We could employ AI’s “deep learning” capabilities – an artificial neural network that analyzes different layers of information – to make better predictions about the maintenance of network assets so that intervention is timely but targeted. Just imagine the efficiency and cost savings that are possible when an AI solution identifies, with 99% certainty, that an overhead line really does warrant calling out a team of engineers to fix it.
Or, we could use AI to identify patterns of behavior that indicate customer dissatisfaction – perhaps tone of voice or choice of words or questions about energy usage or tariffs – enabling intervention and remediation to reduce frustration.
The fact is that customer expectations are being raised by disruptive innovations and other new world capabilities. They will not settle for substandard performance in billing or network maintenance or service. AI presents an opportunity to conquer hurdles that can impede customer satisfaction and quality service.

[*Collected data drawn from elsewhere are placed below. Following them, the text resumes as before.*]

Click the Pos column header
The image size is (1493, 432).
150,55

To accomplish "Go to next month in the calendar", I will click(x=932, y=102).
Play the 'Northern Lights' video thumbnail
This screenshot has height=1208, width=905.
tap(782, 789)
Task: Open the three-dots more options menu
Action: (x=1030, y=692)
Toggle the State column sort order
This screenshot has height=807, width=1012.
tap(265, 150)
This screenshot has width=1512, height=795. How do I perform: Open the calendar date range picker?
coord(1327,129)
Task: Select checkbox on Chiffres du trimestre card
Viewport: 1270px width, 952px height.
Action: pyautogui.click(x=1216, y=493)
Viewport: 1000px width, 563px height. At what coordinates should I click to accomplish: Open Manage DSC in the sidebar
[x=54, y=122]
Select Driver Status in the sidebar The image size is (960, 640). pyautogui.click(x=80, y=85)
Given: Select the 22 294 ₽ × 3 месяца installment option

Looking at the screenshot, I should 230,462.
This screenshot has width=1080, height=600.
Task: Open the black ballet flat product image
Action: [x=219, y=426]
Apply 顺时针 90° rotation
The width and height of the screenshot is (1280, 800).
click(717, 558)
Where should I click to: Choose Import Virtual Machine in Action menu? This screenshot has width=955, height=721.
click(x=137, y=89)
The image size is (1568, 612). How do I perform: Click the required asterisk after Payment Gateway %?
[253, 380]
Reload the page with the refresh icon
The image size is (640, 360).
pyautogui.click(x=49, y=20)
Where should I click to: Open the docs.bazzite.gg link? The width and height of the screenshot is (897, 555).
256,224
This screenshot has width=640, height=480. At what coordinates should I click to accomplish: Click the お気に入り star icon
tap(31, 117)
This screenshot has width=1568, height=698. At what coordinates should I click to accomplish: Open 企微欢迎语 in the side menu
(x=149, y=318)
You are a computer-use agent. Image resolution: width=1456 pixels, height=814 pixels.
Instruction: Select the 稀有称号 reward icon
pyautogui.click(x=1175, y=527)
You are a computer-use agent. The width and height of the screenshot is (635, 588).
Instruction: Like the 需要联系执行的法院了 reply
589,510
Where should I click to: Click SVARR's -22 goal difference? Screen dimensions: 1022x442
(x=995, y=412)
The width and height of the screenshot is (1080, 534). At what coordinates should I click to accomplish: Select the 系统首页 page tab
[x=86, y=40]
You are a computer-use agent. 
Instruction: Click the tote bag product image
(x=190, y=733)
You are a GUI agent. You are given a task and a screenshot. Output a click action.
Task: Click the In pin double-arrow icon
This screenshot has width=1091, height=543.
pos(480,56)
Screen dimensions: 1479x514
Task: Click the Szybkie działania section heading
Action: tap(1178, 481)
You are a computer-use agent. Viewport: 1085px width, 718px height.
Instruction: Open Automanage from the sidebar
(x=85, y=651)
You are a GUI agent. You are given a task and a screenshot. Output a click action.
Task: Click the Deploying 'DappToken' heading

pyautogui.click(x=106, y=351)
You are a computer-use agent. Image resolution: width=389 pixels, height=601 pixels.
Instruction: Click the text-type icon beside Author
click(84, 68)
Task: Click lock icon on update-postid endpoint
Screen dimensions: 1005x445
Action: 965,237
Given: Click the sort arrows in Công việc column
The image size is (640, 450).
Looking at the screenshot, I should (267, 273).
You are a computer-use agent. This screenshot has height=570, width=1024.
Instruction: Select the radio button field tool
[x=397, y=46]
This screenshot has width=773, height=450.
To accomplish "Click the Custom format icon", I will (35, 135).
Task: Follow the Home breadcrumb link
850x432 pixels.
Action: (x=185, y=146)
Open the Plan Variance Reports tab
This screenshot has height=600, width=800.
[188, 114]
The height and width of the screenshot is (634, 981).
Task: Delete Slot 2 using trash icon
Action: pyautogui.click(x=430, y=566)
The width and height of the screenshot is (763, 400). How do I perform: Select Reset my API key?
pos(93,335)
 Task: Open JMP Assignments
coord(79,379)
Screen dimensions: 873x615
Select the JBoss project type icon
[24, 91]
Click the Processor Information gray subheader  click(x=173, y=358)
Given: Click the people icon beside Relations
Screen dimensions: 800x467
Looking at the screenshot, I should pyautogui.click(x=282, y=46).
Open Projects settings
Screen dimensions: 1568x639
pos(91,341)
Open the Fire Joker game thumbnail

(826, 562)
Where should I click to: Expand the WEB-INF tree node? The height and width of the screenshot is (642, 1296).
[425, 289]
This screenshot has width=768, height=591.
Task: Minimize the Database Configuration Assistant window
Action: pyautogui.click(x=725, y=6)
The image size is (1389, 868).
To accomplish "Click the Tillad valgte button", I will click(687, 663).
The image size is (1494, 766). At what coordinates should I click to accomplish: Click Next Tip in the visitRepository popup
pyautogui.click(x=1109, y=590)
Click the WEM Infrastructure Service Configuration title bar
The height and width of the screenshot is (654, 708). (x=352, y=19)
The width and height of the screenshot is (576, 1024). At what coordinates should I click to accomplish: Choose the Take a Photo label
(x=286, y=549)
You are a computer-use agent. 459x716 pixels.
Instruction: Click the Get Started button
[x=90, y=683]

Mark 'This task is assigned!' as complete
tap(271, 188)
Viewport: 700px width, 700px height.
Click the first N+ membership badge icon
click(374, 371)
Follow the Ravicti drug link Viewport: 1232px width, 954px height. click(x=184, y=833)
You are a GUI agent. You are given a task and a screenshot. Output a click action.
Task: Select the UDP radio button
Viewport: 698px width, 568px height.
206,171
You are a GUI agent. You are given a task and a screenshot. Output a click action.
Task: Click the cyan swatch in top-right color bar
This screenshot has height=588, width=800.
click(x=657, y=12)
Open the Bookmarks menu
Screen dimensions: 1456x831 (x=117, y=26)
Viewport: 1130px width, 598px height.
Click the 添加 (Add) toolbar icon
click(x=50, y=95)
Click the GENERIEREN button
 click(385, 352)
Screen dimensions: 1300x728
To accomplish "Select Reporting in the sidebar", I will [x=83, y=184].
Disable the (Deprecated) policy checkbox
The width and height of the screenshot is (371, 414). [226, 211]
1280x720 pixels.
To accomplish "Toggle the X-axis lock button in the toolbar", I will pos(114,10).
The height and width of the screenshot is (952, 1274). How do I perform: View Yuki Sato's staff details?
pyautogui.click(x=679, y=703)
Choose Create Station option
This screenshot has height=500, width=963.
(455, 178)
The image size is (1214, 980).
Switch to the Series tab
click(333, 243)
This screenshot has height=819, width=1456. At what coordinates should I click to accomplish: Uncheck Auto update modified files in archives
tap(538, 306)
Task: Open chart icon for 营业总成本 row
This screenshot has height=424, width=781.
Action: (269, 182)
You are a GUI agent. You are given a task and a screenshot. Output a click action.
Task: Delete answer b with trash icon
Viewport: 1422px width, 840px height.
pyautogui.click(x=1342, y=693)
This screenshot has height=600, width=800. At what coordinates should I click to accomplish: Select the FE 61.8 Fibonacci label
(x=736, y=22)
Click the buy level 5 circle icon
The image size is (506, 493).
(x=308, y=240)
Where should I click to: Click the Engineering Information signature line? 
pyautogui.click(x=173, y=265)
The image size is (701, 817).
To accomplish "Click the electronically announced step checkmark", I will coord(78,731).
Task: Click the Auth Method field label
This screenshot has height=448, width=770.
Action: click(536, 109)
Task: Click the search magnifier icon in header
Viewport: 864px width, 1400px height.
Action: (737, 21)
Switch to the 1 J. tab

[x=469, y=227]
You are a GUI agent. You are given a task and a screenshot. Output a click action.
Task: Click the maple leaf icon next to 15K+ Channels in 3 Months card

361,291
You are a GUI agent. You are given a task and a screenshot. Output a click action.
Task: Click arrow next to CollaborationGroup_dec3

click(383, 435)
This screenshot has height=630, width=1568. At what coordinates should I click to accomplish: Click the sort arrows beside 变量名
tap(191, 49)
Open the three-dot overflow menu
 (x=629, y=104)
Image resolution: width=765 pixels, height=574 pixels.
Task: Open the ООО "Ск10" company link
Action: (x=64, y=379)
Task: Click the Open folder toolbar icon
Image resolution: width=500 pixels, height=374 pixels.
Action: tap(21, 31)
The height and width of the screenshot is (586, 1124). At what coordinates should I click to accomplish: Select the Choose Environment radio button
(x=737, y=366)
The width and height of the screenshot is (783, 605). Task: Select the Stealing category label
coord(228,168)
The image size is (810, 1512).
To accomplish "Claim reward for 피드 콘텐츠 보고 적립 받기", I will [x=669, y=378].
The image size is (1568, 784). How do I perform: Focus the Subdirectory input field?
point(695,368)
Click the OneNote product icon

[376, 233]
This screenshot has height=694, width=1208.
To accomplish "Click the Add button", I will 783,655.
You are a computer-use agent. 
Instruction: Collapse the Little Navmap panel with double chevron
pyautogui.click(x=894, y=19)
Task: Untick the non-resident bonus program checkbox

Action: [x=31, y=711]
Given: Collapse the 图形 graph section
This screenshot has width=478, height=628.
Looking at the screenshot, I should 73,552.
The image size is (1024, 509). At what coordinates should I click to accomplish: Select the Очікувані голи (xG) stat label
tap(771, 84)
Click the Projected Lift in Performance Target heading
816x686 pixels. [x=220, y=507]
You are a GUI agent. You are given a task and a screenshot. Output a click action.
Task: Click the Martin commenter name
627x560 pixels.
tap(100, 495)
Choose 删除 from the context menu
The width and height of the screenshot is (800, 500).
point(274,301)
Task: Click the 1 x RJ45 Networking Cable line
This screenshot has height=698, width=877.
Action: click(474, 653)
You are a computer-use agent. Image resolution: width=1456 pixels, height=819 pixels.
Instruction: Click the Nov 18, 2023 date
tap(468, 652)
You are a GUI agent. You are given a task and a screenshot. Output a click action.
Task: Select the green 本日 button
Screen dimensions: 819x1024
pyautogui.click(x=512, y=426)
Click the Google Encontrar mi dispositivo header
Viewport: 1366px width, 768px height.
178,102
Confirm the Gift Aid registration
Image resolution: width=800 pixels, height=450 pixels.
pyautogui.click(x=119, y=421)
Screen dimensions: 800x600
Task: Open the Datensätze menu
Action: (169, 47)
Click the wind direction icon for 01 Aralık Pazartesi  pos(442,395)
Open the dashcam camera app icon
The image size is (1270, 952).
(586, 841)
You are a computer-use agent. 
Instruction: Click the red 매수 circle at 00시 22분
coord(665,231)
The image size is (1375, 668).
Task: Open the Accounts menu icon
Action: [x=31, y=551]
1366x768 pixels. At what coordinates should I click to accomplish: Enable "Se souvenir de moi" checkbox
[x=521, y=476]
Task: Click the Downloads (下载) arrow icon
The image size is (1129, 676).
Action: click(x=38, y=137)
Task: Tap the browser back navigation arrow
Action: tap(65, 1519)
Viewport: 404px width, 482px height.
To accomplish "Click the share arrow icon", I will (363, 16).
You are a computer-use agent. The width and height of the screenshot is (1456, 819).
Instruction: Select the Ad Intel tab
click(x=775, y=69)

AI-enabled energy transition
We are fast approaching the point when energy is neither created nor consumed centrally. Energy “prosumers” will connect their distributed resources to the grid, downloading and uploading energy according to need, with potential payment for their surplus supply.
Consumers will also connect their devices – including smart appliances – to the internet. More extensive technology take-up will mean even greater data generation. AI will sift through this data at a rapid rate, pinpointing patterns of behavior and making accurate predictions on energy demand. More data means deeper insights, which enable, in turn, an intelligent, stable and autonomous grid.
AI algorithms will, for instance, recognize patterns of behavior on, say, a weekday evening in 2025, when millions of EV drivers arrive home and put their vehicles on charge. By distinguishing between drivers who habitually use their cars overnight and those who leave vehicles charging until the following morning, the intelligent grid will ensure that the battery is sufficiently charged in time for the driver’s next journey, without exerting simultaneous load on the grid.